Paper or online? (Paper)

Is it a map? Çatalhöyük, Turkey, 6000 BC
Today I'm working on The Story of Maps, the next in my Story Of... series. The principal source I want to use for the theoretical history and development of cartography is the seminal work on the subject, The History of Cartography, edited by J. B. Harley and David Woodward and published by University of Chicago Press in 1987. But.... although I have Cambridge University Library on my doorstep, there is only one volume of the series available in Cambridge. (It is, happily, in Newnham College Library and as that is my current college affiliation, I can easily see it.) Here are my options:

go to London and use it in the British Library. Can't afford to - £15 a day each day I need to go, which will be many - perhaps 20

buy it.
Can't afford to - each volume changes hands at around £150 and there are seven.

use it online.
This is what I'm doing. The whole thing is available as PDFs from the UCP website - which is a brilliant resource and very generous of them.
It is a map - Jianxi, China, 18th century

 I am hugely grateful that it's there, but I would SO MUCH prefer to use paper copies. Then I could flick through to find pictures of maps I want to discuss. I wouldn't have to wait for hi-res images to appear on the page (not normally a problem, but after my poor computer has buffered about 50 of these it starts to get tired).

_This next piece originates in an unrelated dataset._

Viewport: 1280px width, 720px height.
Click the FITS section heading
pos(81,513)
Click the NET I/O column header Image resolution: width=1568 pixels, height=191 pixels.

The frustration with using the electronic version will probably boost sales of the paper copies. I'm going to be filling in recommendation slips for CUL to buy all the volumes. But this is just the sort of book that should be a real, paper book.





3 comments:

  1. I know just what you mean. I love libraries - all that information that I'll never read. The hush. The smell of old books. The hours spend wandering among shelves and stumbling across something wonderful you had no idea you needed to know.

    The internet can never be the same. But ... so much of the information is there. I needed a street map of a town in New Zealand, as it was 100 years ago, and click, there it was. But sometimes I wish it weren't so easy. And it will never be as much fun.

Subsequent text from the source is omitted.